*HOW TO COMPLETE THIS TASK:* Nothing but the lines from the one with "Focus the Section text field" down to the one with "1275x665 pixels." should be returned, exactly and with both ends included, from the material below.

*SUPPLIED MATERIAL:*
- - - - -

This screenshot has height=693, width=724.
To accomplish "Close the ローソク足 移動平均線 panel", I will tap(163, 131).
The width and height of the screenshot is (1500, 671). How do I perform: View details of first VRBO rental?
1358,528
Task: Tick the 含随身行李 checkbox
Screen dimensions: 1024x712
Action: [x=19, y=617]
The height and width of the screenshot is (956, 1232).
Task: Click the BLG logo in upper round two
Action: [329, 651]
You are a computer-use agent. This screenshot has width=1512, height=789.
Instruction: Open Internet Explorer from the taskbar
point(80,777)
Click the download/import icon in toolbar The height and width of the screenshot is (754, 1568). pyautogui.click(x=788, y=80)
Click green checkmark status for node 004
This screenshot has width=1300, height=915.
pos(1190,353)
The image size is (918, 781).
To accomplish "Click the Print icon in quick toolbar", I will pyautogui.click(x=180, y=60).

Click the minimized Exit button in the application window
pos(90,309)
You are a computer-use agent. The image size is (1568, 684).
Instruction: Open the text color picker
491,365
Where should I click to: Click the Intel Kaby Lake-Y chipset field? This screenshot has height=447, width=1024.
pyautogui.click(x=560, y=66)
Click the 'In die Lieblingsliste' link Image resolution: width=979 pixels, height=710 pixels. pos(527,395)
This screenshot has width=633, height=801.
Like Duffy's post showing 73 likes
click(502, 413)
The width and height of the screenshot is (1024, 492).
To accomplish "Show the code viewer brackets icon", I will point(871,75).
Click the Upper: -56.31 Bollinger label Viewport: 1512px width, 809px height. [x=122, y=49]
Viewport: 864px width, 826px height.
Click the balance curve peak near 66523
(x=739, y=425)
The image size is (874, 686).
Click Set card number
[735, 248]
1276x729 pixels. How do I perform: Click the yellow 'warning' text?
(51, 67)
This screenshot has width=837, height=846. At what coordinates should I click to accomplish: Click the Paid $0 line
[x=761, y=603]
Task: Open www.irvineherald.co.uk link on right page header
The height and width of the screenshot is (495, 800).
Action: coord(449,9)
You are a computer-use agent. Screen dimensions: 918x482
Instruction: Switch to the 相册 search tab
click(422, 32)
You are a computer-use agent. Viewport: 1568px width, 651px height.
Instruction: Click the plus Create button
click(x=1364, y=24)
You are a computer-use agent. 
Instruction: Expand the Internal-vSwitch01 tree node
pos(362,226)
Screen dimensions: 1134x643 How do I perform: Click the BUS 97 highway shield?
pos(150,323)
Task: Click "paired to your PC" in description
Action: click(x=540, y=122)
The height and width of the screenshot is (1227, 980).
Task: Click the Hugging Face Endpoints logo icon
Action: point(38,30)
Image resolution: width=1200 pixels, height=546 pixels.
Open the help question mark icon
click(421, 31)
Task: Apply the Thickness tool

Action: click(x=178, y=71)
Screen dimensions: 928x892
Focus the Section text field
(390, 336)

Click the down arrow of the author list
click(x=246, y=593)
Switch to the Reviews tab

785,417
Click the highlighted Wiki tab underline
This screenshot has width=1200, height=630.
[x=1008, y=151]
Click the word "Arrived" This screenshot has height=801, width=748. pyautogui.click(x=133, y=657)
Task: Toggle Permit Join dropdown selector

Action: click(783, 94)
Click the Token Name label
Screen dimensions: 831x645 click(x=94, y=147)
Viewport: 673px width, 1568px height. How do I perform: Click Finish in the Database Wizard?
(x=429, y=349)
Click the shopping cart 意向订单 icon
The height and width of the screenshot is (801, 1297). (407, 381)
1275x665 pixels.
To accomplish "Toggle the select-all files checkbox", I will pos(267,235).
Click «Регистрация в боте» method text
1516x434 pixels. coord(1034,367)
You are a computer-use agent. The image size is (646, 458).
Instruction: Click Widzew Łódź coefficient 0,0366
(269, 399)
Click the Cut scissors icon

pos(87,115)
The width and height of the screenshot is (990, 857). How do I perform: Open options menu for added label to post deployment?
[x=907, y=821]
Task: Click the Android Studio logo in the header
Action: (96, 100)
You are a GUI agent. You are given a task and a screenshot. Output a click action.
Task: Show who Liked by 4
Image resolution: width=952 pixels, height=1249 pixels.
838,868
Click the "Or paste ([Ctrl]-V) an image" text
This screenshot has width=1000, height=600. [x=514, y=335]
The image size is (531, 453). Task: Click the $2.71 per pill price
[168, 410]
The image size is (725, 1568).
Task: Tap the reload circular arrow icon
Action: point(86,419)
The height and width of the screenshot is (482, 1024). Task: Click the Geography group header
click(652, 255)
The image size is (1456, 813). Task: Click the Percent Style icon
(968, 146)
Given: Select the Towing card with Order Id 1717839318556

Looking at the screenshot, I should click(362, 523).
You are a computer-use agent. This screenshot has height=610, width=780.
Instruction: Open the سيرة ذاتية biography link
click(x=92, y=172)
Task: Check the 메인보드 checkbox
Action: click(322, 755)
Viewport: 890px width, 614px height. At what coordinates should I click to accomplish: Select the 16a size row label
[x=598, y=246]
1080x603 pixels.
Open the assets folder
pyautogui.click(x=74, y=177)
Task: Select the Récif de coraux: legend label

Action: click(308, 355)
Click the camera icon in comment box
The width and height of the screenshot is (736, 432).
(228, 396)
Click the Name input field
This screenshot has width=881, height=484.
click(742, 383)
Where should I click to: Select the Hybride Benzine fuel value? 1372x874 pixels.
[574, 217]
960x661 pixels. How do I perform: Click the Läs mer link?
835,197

- - - - -

*RESPONSE AREA:*
Focus the Section text field
(390, 336)

Click the down arrow of the author list
click(x=246, y=593)
Switch to the Reviews tab

785,417
Click the highlighted Wiki tab underline
This screenshot has width=1200, height=630.
[x=1008, y=151]
Click the word "Arrived" This screenshot has height=801, width=748. pyautogui.click(x=133, y=657)
Task: Toggle Permit Join dropdown selector

Action: click(783, 94)
Click the Token Name label
Screen dimensions: 831x645 click(x=94, y=147)
Viewport: 673px width, 1568px height. How do I perform: Click Finish in the Database Wizard?
(x=429, y=349)
Click the shopping cart 意向订单 icon
The height and width of the screenshot is (801, 1297). (407, 381)
1275x665 pixels.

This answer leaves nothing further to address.